=== Begin Enclosure ===
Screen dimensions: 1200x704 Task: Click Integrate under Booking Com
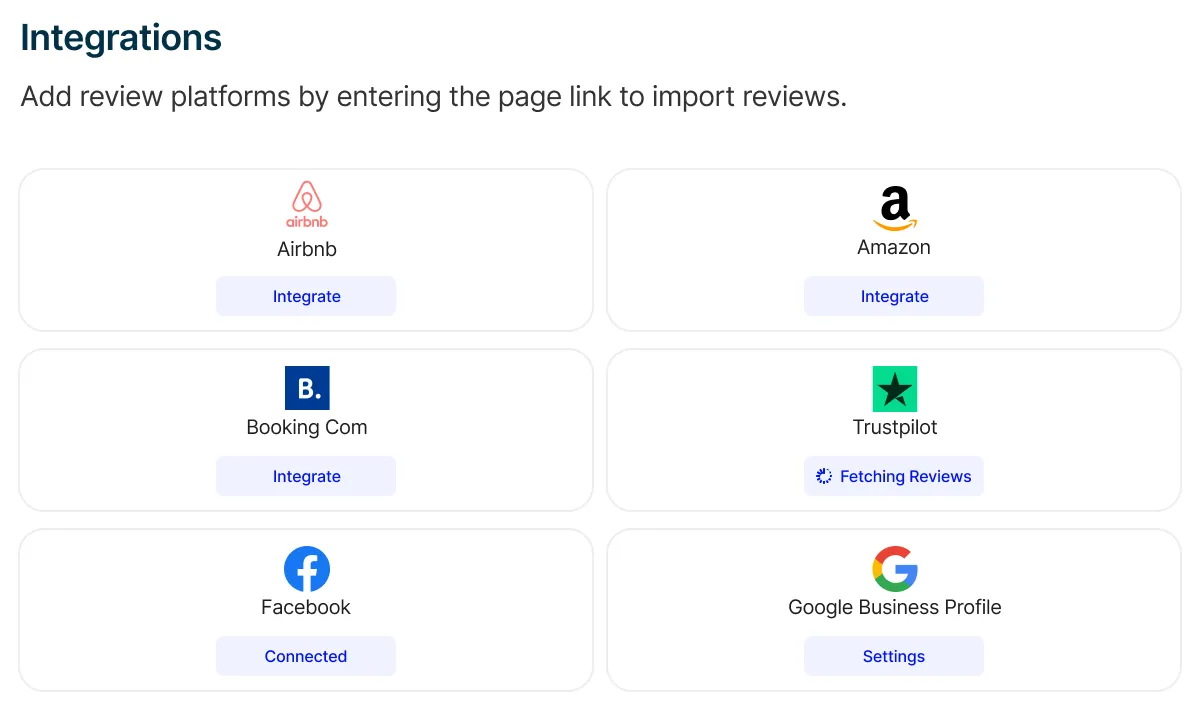point(306,476)
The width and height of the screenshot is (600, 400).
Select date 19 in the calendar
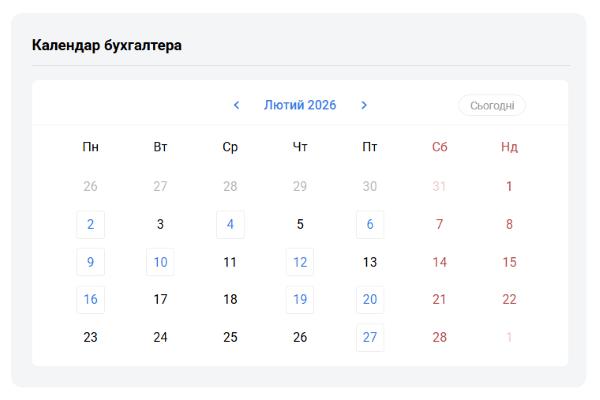tap(300, 299)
=== End Enclosure ===
Dropping every picture, restate the material word for word.

Screen dimensions: 1200x704 Task: Click Integrate under Booking Com
point(306,476)
The width and height of the screenshot is (600, 400).
Select date 19 in the calendar
tap(300, 299)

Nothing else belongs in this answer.